Everything Terrible About That 'African-Themed' Early Morning Exercise Rave

London is a lonely place, and nowhere is that more evident than in this livestream of an early morning, alcohol-free, African-themed fitness rave.

by Clive Martin
10 March 2017, 9:56am

(Top image: Screenshot via Facebook / Morning Gloryville)

A few nights ago I saw a video; one that I've been replaying ever since. Not just on a screen, but in my mind's eye, over and over again. So much so that when I close my eyes, or go to sleep, or find myself zoning out of focus on the top deck of the bus, I still see it.

I didn't mean for it to take hold like this. It broke into my subconscious and put up a squatter's notice on the door behind which those recurring dreams of crumbling teeth and free-falling passenger jets lie. Whenever I had the chance I found myself watching it, stopping and starting at the same parts, like the mother of a missing child in an ITV drama obsessively going back and forth over CCTV footage. I was looking for clues, looking for answers, looking for rhyme or reason, for any kind of recognisable precedent for all the madness within it. 

On the surface it was simple enough: a recently deceased livestream of an event in London.
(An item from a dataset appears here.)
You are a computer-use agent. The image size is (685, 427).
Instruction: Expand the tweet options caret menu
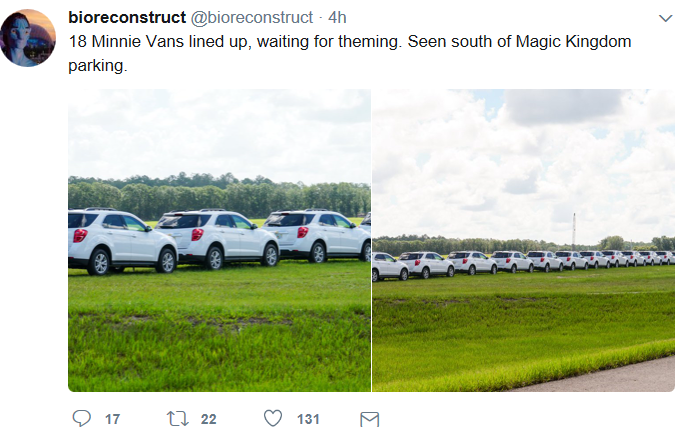pos(666,19)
An event run by a group calling themselves "Morning Gloryville", where 800 people garbed in leopard, tiger and zebra skin kaftans, bodysuits and head-dresses were ecstatically throwing themselves around some municipal party space, blowing whistles and oh-wah-oh-wah'ing into the dim, March morning light. The event in question was billed as a celebration of "The Motherland – Africa!"

There was a girl presenting this livestream. She was young, politely-tongued and enthusiastic in the same way Davina used to be during the early Big Brothers. I didn't catch her name, but she had a bindi and some tribal headwear on. She kept saying things like, "We are celebrating Africa today;" "We've got some bendy wendies over here;" "We're shimmying, we're shimmying;" "It's totally insane. It is totally insane."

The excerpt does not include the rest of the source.